The floor plan and the choice of the townhouse or Villa are great.

Initially, I was going to sell my MGV back for 8,350 (which I thought was a darn good price) but held back and kept it for now.

Yep - its allot of cash, but I love the location and love the idea of reciprocal priveleges (not allowed to use Ritz Pools however) but I like the more secluded it feel that it should have.  I could be wrong, but I dont see it as a destination that owners will be trading right away, but if they do, it will be an awesome trader.

Ok - so criticize, let me have it. Tell me this was dumb.

Thanks!


----------



## applegirl (Apr 11, 2009)

I say that if you can truly afford this (that's a lot of money right now, especially in this economy) and bought it with your eyes wide open AND you truly have no reservations about it then CONGRATS!

I certainly hope you didn't finance this purchase, because that would mean you can't afford it.  I certainly hope you have an 8 month emergency fund in a savings account or you can't afford this. 

Other than that, have fun!

Janna


----------



## csalter2 (Apr 11, 2009)

Amanda,

I am not going to ask if you can afford it or not because I am assuming you would not hav bought it if you couldn't financing or not.

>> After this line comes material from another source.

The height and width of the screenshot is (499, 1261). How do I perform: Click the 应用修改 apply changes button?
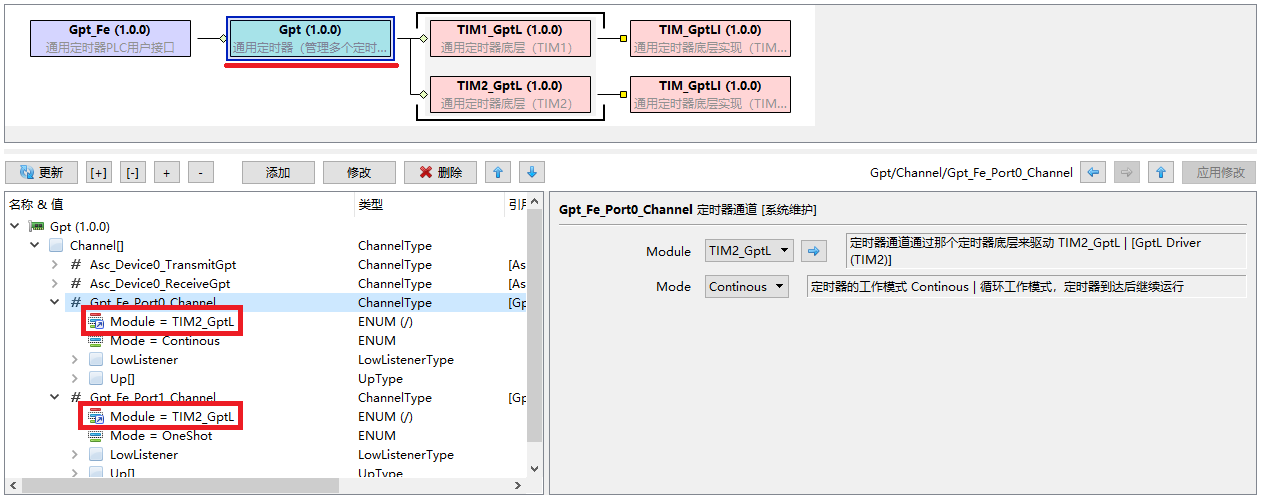point(1219,172)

At $19,800 that is high but you do have premium platinum and from all of the nice amenities this property is supposed to have it may be worth it for you.

Also as a trader you should be able to get 2 full one bedrooms if I am correct since you have 2 lockoff rooms, right. 

The 130,000 points for trade is higher than most places get for a 2 bdrm.

I am surprised that you were not given more points since you will not be able to use it until 2011. I bought Ko Olina pre-construction and was given additional points to take vacation since it wasn't available. That was on top of the other points they were giving. Plus, I did not have to pay any maintenance fees until the year I was able to use it. 

If you are happy, I am happy.


----------



## amanda14 (Apr 11, 2009)

*Thanks!*

I do appreciate the concern.  No finance, have the money.  Eyes were open to the extent that I know that we loved the place.  But again, I posted the info really to have people comment on it. So it is appreciated.


----------



## Steve (Apr 11, 2009)

Hi Amanda,

The resale value of Lakeshore Reserve will, indeed, plunge...just like virtually all other timeshares...especially in Orlando.  That's one area where it is *guaranteed* that a newer, better resort will come along shortly and knock the current "must have" place off of its perch.  Just look at what has happened to resale values at Grande Vista.  A few short years ago, it was the cream of the crop in Orlando.  Not now.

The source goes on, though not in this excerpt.